Across the entries, count the lines that include "comments" and report only that number.

==================================================

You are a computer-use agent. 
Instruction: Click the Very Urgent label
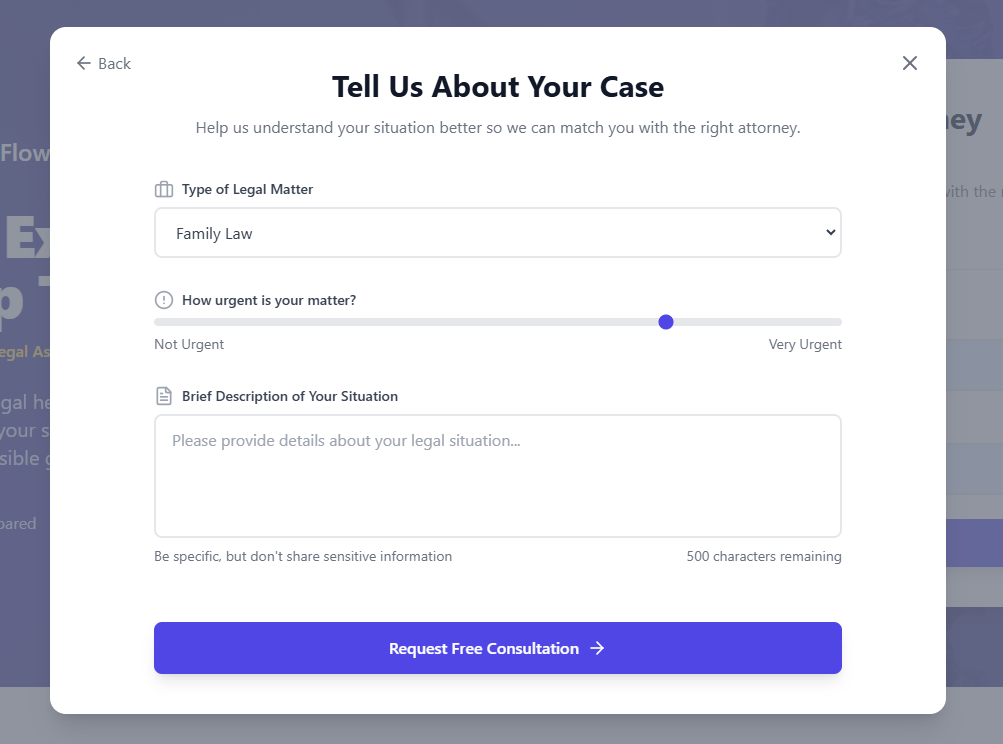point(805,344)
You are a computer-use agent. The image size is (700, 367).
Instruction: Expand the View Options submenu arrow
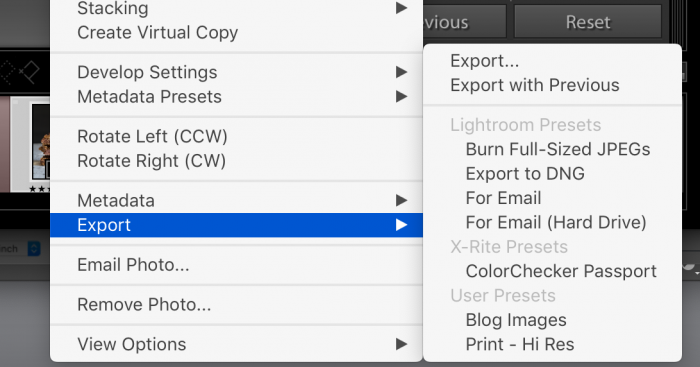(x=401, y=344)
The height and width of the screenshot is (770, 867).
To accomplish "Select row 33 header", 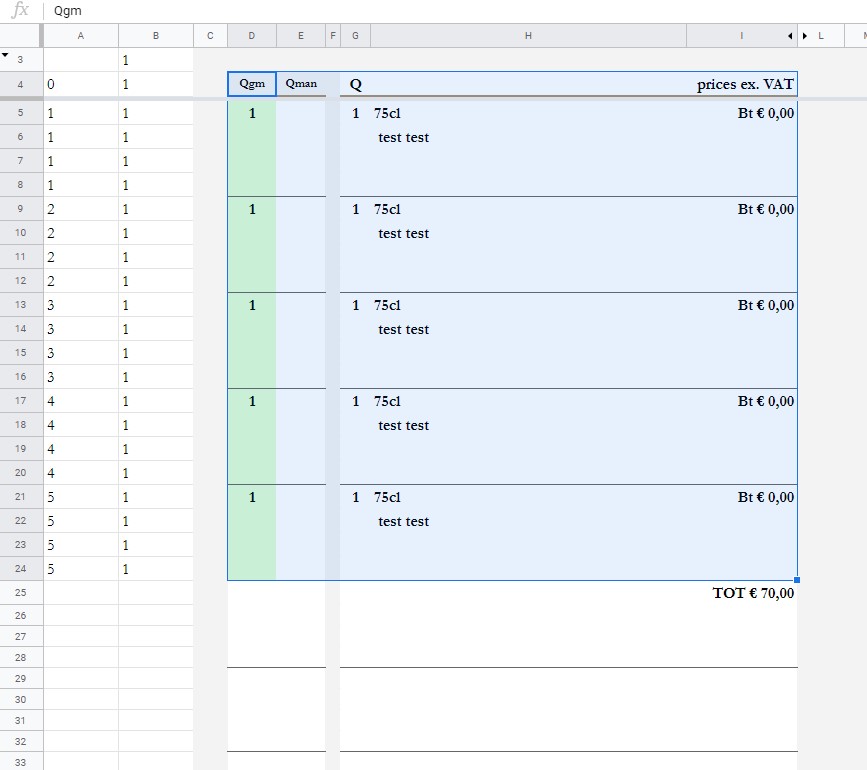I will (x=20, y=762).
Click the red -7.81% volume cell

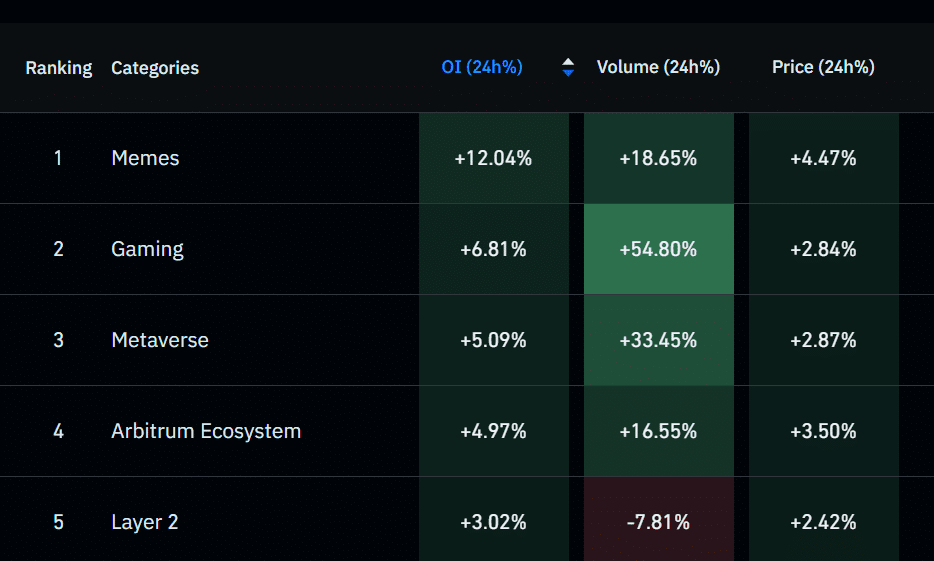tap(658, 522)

==================================================

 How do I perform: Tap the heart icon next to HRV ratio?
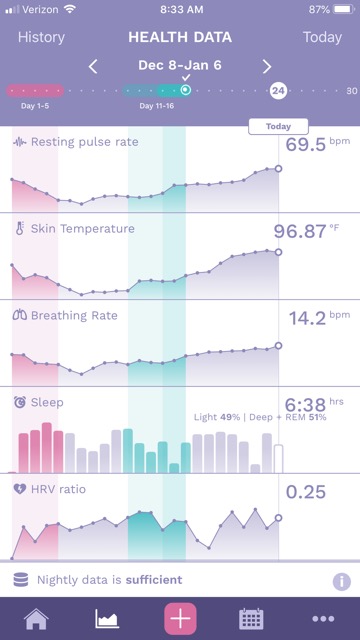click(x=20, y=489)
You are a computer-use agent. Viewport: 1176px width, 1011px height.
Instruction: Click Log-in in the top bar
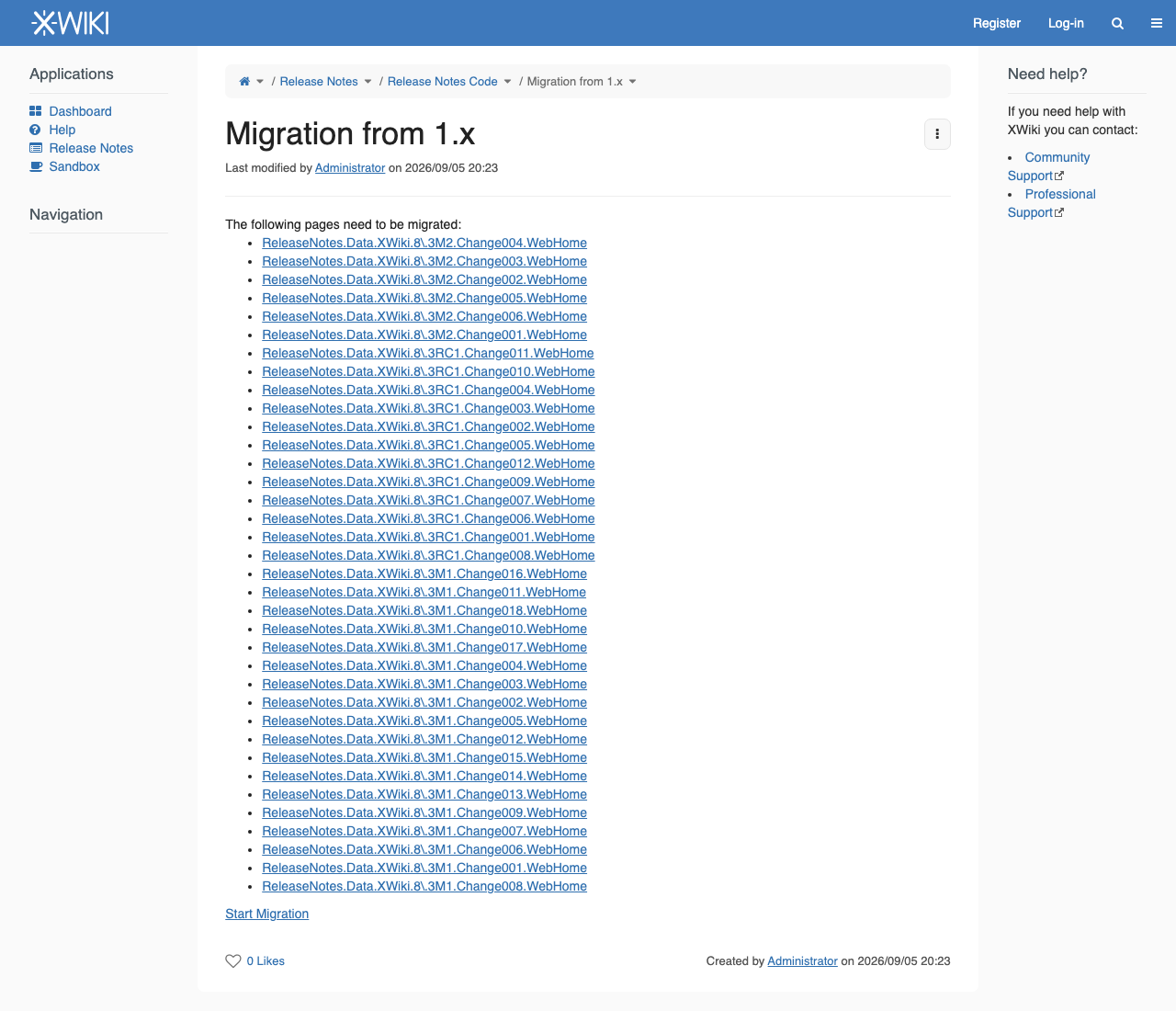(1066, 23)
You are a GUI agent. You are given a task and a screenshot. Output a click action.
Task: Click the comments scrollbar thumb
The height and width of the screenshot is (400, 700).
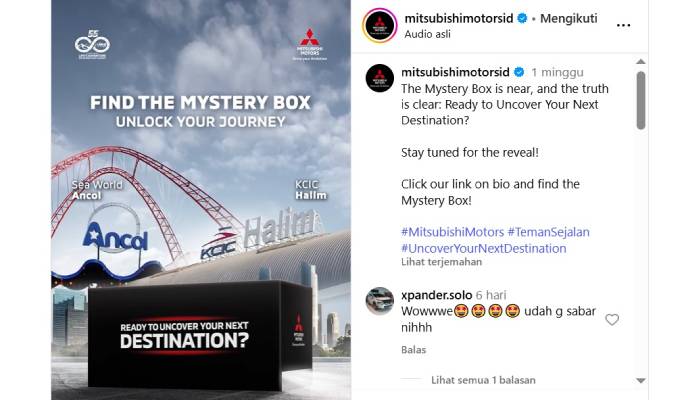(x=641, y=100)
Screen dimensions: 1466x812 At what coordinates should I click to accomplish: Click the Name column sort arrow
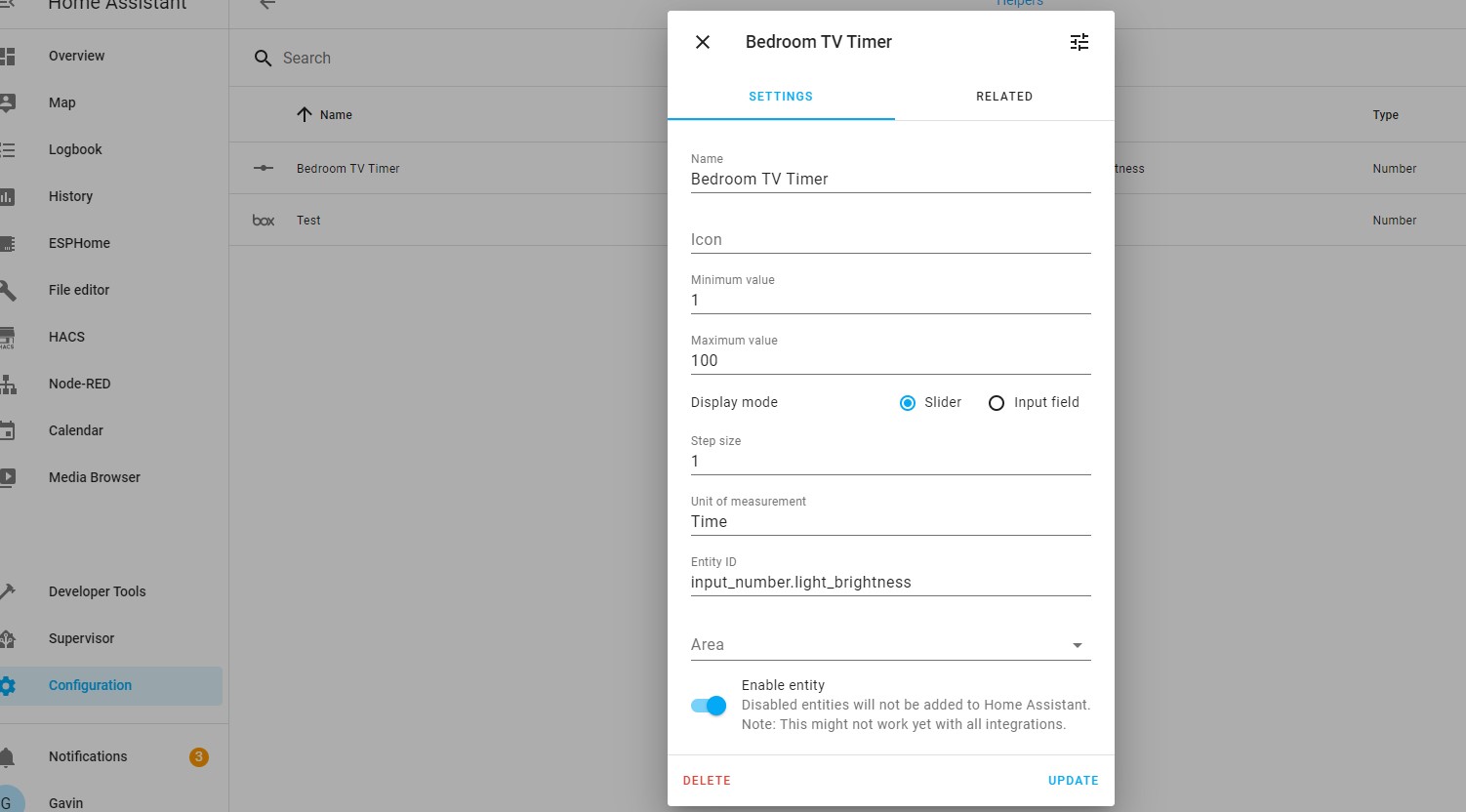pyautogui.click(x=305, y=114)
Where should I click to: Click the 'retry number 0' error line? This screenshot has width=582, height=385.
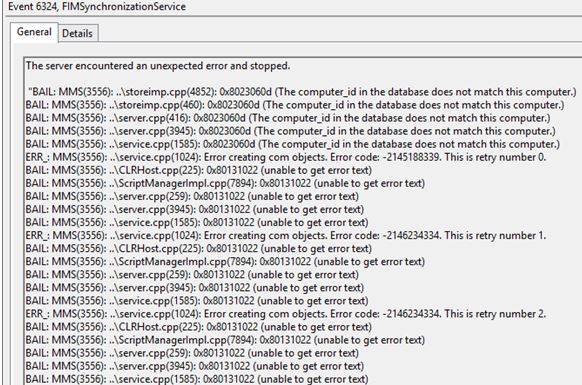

==================================================

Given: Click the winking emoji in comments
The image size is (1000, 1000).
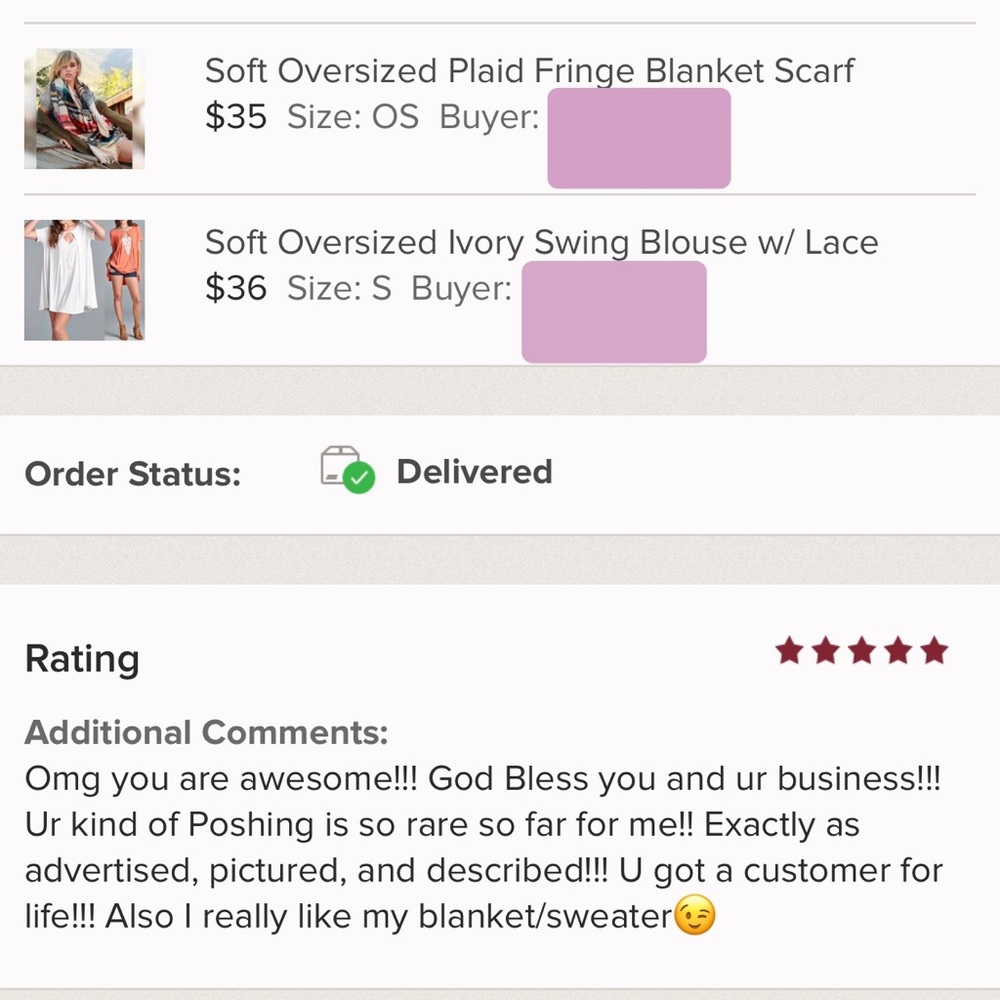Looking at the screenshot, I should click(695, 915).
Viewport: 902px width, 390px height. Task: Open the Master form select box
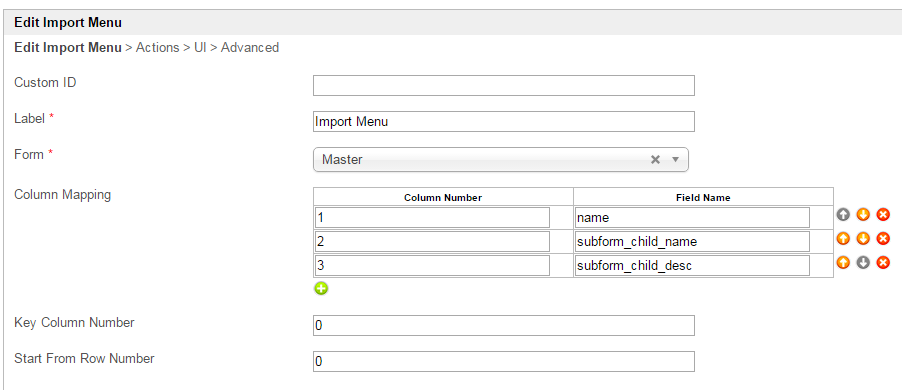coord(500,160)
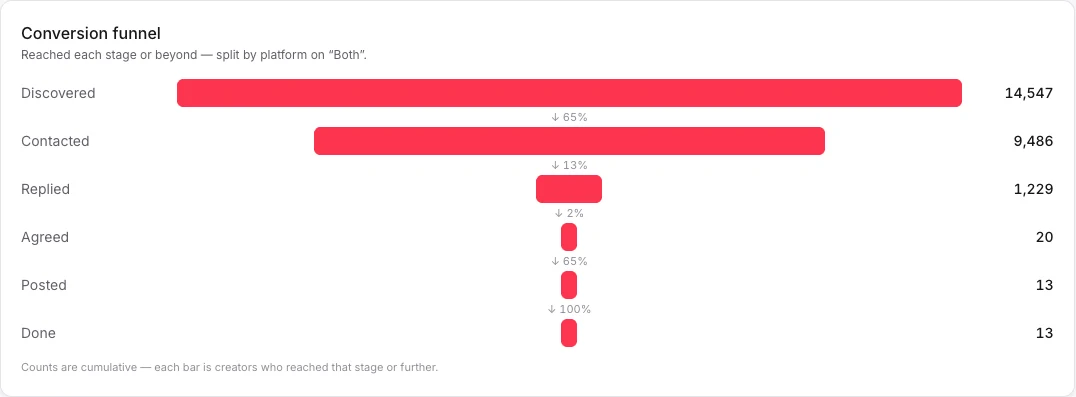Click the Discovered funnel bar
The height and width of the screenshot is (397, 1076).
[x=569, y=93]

==================================================

**Exercise solution**.
2